Lalu ketika tidak sengaja memakan makanan pedas dan kita merasa bahwa hal itu menyakiti lidah kita, tentulah kita buru-buru mencari penawarnya. “Air, ada air? Permen? Punya permen? Gula? Madu?” Tak mungkin kita mau berlama-lama menikmati rasa yang tidak kita sukai. Namun, orang yang menyukai rasa pedas tentulah akan berlama-lama menikmatinya.
Lalu mengapa kita harus terlarut dalam
perasaan yang tidak enak? Bukankah kesedihan atau kemarahan itu tidak enak? Kalau
sudah mengetahui rasanya tuh tidak enak, kenapa malah dinikmati berlama-lama?
“Duh, pahitnya hidupku. Kenapa aku tidak seberuntung yang lain? Kenapa tak ada yang
peduli denganku? Kenapa orang-orang selalu datang dan pergi sesuka hatinya?”
Ah, kalau tidak suka rasa semacam itu,
singkirkan saja, seperti memuntahkan makanan yang tidak enak. Bukankah rasa
bisa datang dan pergi jika kita menemukan penawarnya? “Puih, ini pasti ulah
iblis yang mau mencuri sukacitaku. Emang dia haters abadiku. Jika aku
bersedih terus menerus, dia pasti tertawa ngakak. Tapi, aku tidak akan
membiarkan dia bahagia di atas penderitaanku.”
Mazmur 42:6 (TB) Mengapa
engkau tertekan, hai jiwaku, dan gelisah di dalam diriku? Berharaplah kepada
Allah! Sebab aku akan bersyukur lagi kepada-Nya, penolongku dan Allahku!

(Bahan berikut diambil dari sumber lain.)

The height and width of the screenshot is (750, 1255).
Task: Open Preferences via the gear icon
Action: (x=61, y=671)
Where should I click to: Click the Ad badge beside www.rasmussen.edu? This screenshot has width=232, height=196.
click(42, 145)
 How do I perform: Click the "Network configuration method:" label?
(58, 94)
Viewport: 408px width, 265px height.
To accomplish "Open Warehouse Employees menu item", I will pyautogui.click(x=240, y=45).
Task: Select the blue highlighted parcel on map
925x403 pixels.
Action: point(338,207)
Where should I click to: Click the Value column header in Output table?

Ya, penawarnya tidak lain dan tidak bukan
adalah air hidup, yaitu firman Tuhan. Jadi, semua rasa itu ada dalam kendali
kita. Kita sendirilah yang harus memutuskan untuk mengambil tindakan agar dapat
mengubah rasa tidak enak di hati kita itu.

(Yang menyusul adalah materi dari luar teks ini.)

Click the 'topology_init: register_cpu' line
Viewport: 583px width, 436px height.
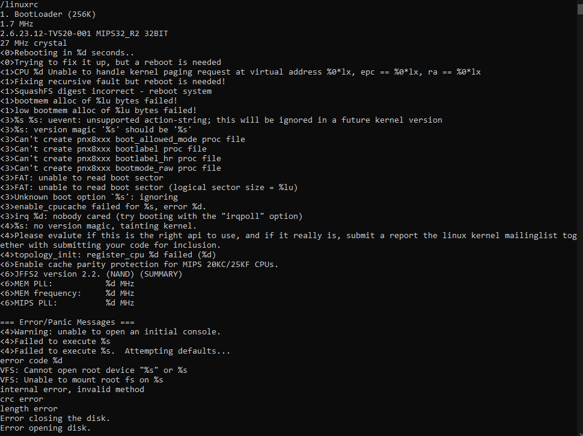click(x=108, y=255)

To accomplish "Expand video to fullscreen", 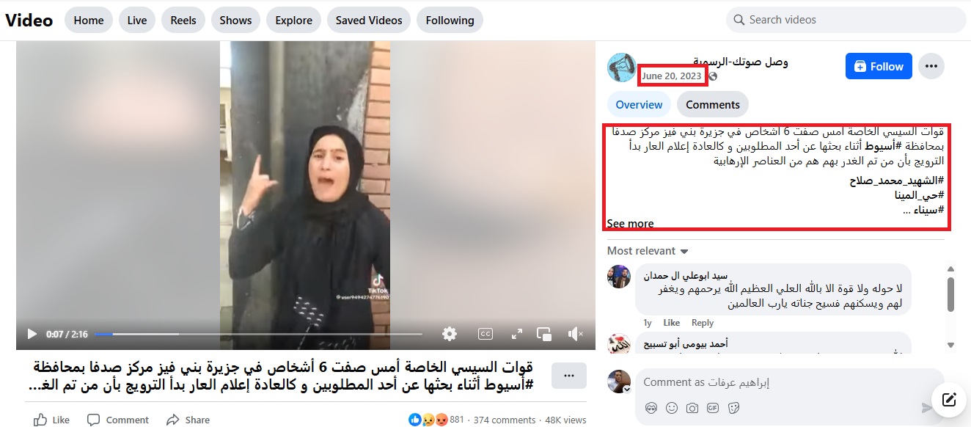I will (516, 334).
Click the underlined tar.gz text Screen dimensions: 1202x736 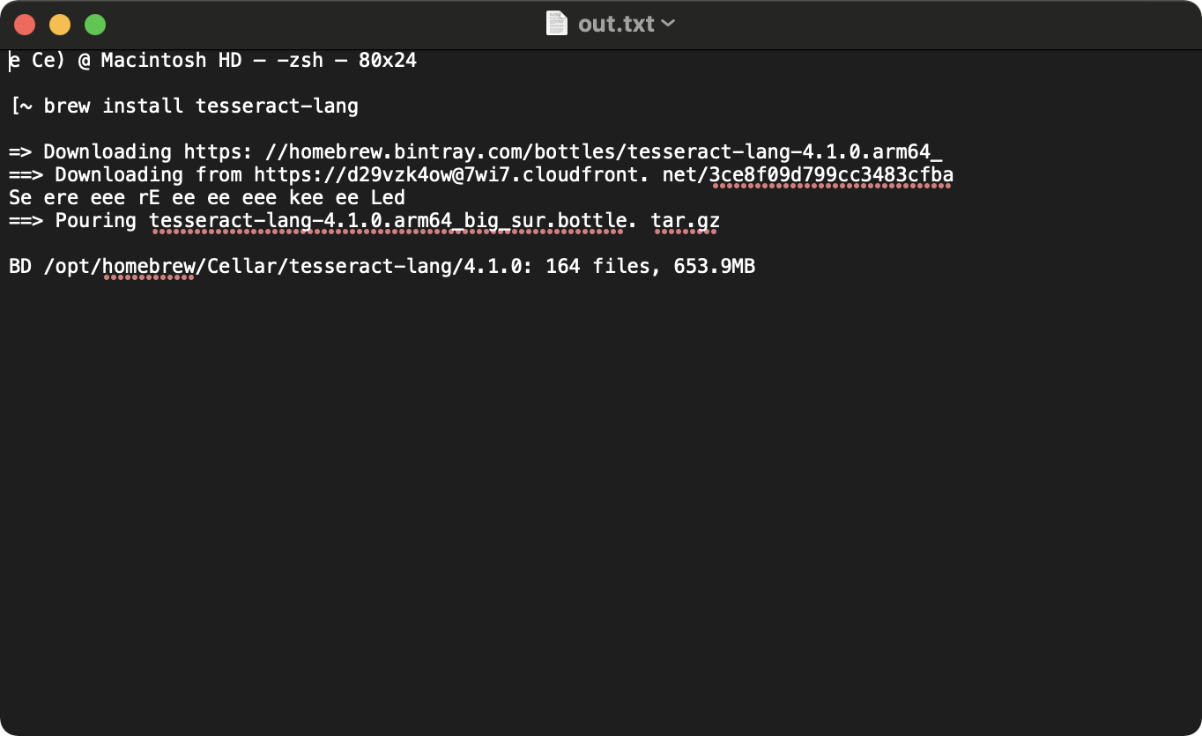tap(686, 221)
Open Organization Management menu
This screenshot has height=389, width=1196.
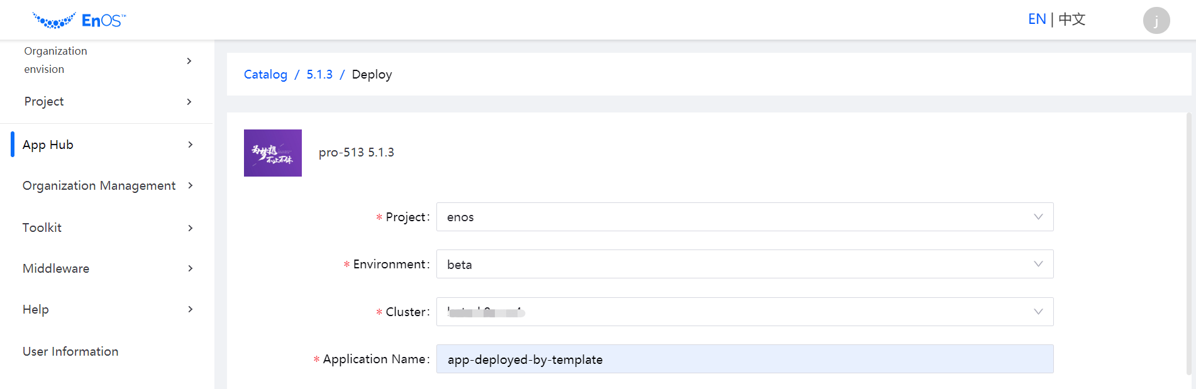(x=99, y=185)
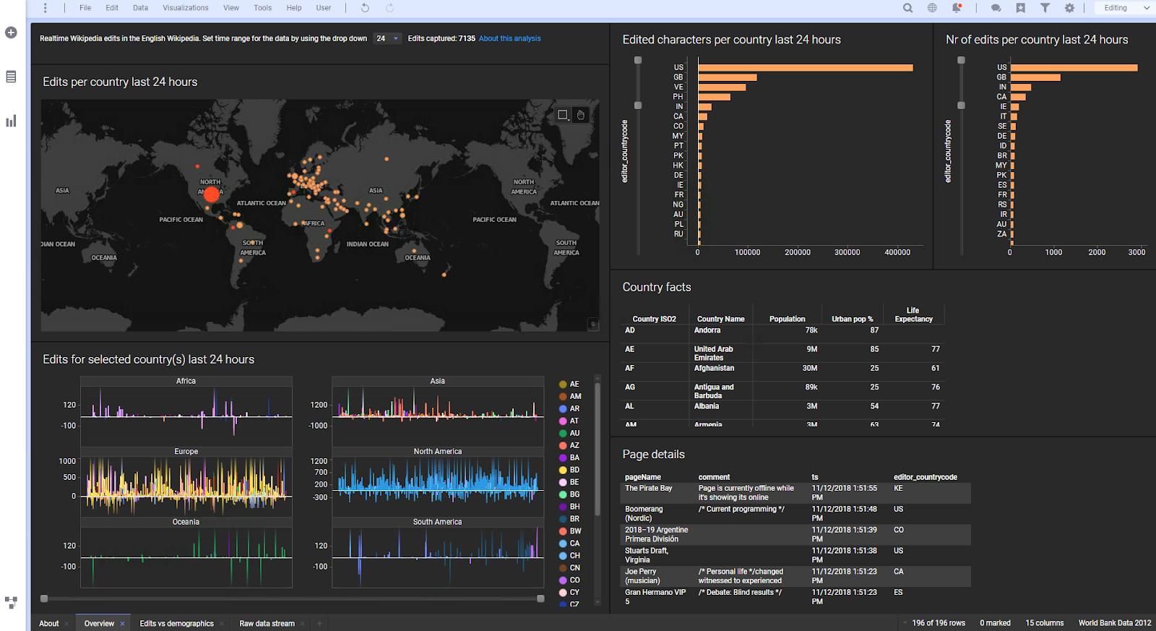The height and width of the screenshot is (631, 1156).
Task: Open the filters funnel icon
Action: click(1045, 8)
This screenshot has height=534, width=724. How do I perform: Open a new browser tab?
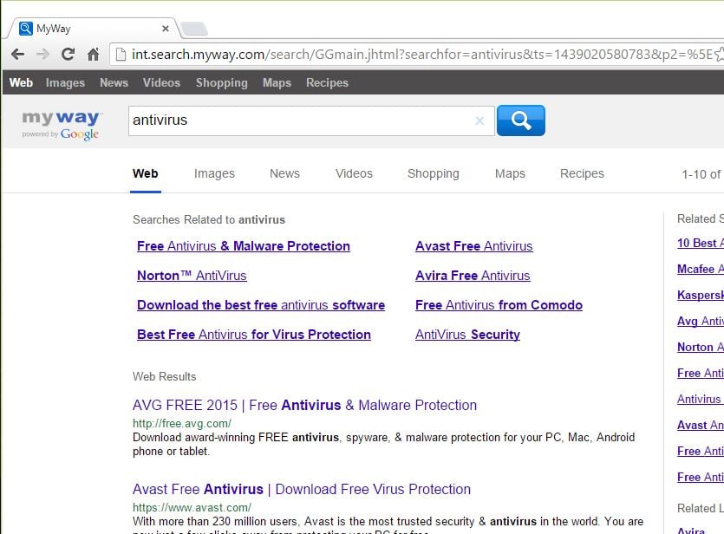(194, 29)
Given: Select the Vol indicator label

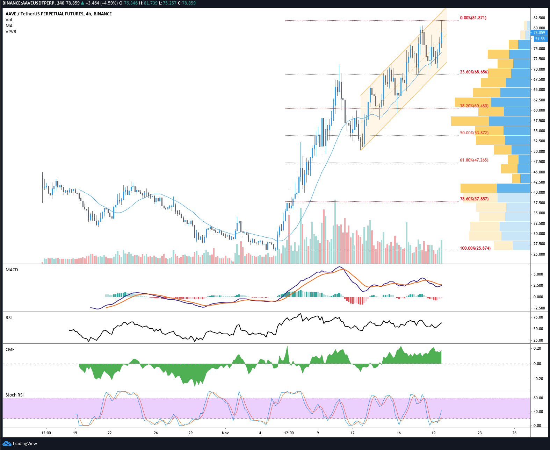Looking at the screenshot, I should 9,20.
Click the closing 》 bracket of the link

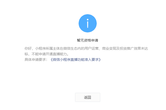100,60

Mazmur 119:103 (TB) Betapa
manisnya janji-Mu itu bagi langit-langitku, lebih dari pada madu bagi mulutku.
Ketika hati kita terasa pahit, sebaiknya
cari sesuatu yang manis, yaitu janji Tuhan. Kata Daud, manisnya tuh
melebihi rasa manisnya madu. Sudahkah kamu merasakannya? Jika belum, cobalah!
BULAN dan MENTARI ~ Hivi
Hujan kini t'lah berhenti dan diiringi sinar mentari. Dingin juga tiada lagi.
Hangat terasa di sanubari. Datang dan pergi. Pergi dan datang lagi.
*v* Begitulah hidup ini. Ada yang harus pergi agar ada yang datang temani.
Bagai bulan dan mentari silih berganti, takkan terhenti mengiringi.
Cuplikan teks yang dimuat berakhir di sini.